Our fall issue, Grain 50.1, heralds the beginning of a new publishing year—and Grain Magazine’s fiftieth anniversary—a half-century of showcasing brilliant work from Saskatchewan, Canadian and international writers.
The issue also features the 2022 Short Grain Winners. Congratulations all! You can read excerpts of their work on our social media.
We chose the theme “Infinite Potential” from Leanne Toshiko Simpson’s story “Things Could Be Different Here” as a positive, celebratory note to begin our fiftieth year. Of course, other themes emerged. Themes of family, identity and history. Themes of grief and loss. Jaynie Himsl’s vibrant textile art also speaks of family and place while evoking feelings of nostalgia, foreboding, and hope.
As the weather cools and the leaves turn, we invite you to cuddle up and enjoy the read!
Mari-Lou Rowley, Grain Editor
GIRL IN SEPIA [excerpt] | Kaye Miller
It is funny to me how swiftly families change from generation to generation.
My mom is the first generation on her father’s side to have been born off the colony, and I grew up a whole province apart from my Hutterite family. One way or another, I am a second-generation atheist, fourth-generation Canadian, and first-generation lesbian—so far as I know.
I HAVEN’T SEEN YOU SINCE YOU DIED [excerpt] | Yasmina Jaksic
but i feel you, sometimes, a shadow in the shape of a feline
rubbing your new lithe, downy body against my back, but when i turn—
there, in the blue-lilac of a fall dawn when the breeze is conscious
again after summer’s stillness, a gentle knuckling under my eyes and over the
ridges of my ears.
MILESTONE, SK [excerpt] | Sandra Maxson
Later, people would ask Jenny about the sound and how she knew it was gunshots. On the news, people always said they heard pops, like firecrackers. They didn’t expect gunshots. Jenny said she must have somehow thought gunshots were more likely than firecrackers even in the only real estate office in Milestone, Saskatchewan, population: eighteen-hundred.
GOD DAMN THE CAPTAINS [excerpt] | Steve Passey
One hundred and thirty-two of us signed on for sealers on the Newfoundland. We sit and shiver on the ice in the dark of night, each of us alone now. Papists, Anglicans, lunatic evangelicals, men who call themselves Canadians and men who say they’re subjects of the King of England, and one Mi’kmaq named Billy who says he doesn’t believe in anything and never will and that this boat is a strange place to argue religion with men bunking head to foot, all of them signed on to beat two-week old whitecoats to death with long-handled hammers so as to furnish the pelts to garb some European swells no one will ever meet.
FROM THE SPANISH | Tom Wayman
Words grown in a noon so hot
a shadow crawls under an olive tree
to be out of the sun.

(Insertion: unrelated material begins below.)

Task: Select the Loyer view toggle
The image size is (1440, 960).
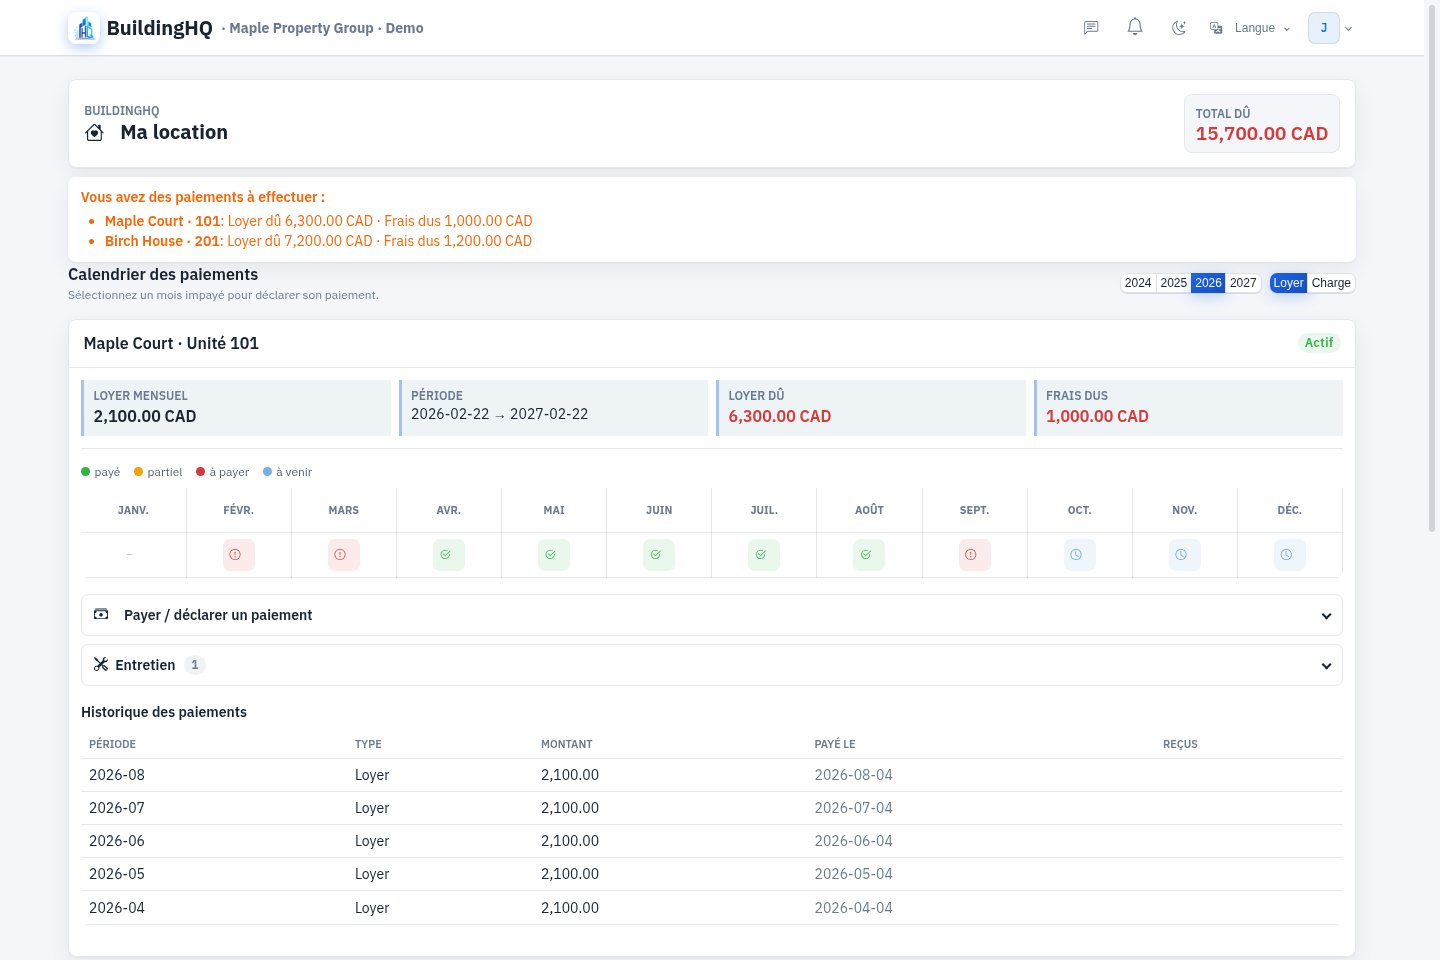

Two small boys
meantime carefully bear the pot of gazpacho
to the fields for the communal meal.
Words that fly overhead: a brass lamp from a
broken synagogue, Damascus knife blade found in
a looted house, an icon that candles have darkened
with soot. Carts burdened by hay or missing teeth
or graves are pulled by an old tractor. Behind the wheels,
dust flickers silver on the moonlit road
and at dawn rises into flashing gems of the sun.
A barge of words enters the canal lock of another
language, its cargo transported to dreams of wharves and the sea.